Dans ces moments de débordement, la présence d’un interlocuteur à qui s’adresser au sein de la maison est souhaitable. En maison de chambres et pension, un membre du personnel, ce peut-être le cuisinier, pourra intervenir en cas de conflit, alors que dans les maisons de chambre, il y a rarement des employés sur place. « Souvent, ils essaient de joindre le propriétaire qui dit : “je vais voir ce que je peux faire”, mais il n’y a pas de retour », regrette l’agente de mobilisation. La lenteur et parfois même l’absence de réponse des propriétaires est hélas fréquente, qu’importe la nature du problème notifié.

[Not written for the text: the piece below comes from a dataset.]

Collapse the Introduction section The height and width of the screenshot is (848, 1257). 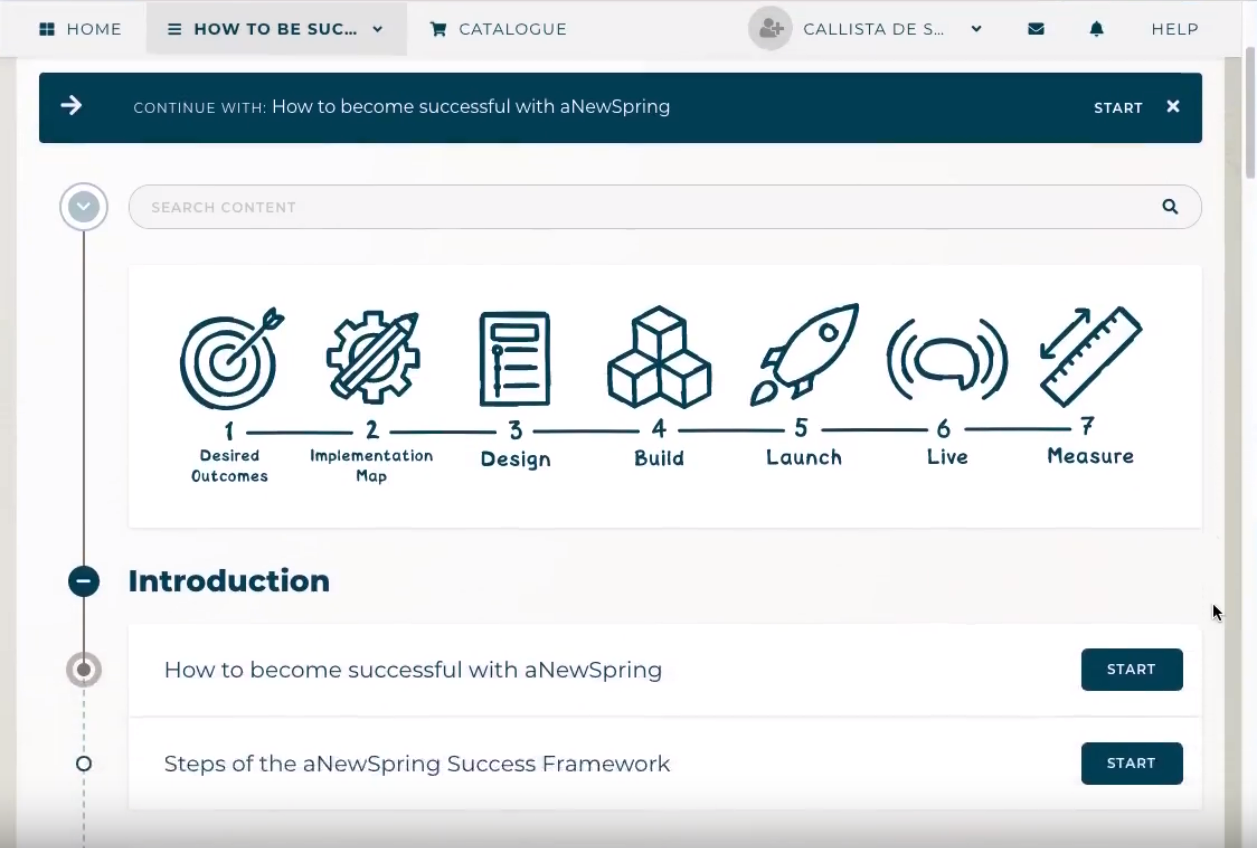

Une rapidité de réaction peut cependant être constatée dès lors qu’il s’agit d’expulsions arbitraires. En effet, pour un léger retard de paiement, certains propriétaires n’hésitent pas à virer sans préavis, allant même jusqu’à mettre les biens du locataire à la rue et changer la serrure des portes. Il arrive de plus en plus souvent aussi que ces chambres soient reconverties en locations Airbnb, appartements de luxe ou logements pour travailleurs et étudiants. Les baux des anciens chambreurs n’ayant été négociés qu’à l’oral, ceux-ci se pensent souvent en incapacité de contester une fois expulsés. «Au Québec, l’entente verbale a pourtant la même valeur au niveau de la loi et de la Régie du logement que le bail écrit», rappelle Mme Vallée. Le CMCQ et elle travaillent donc à mieux faire connaître leurs droits aux habitants de chambres.

QU’ESPÉRER POUR L’AVENIR?

« On veut que les choses changent et s’améliorent, mais on ne veut pas non plus que la maison de chambres ferme», tempère Mme Vallée, soulignant la fragile complexité de cette situation. Pour l’heure, et malgré les difficultés croissantes, le Comité dit poursuivre coûte que coûte le combat qui l’anime depuis 2012 : offrir aux plus vulnérables le logement digne que chacun mérite.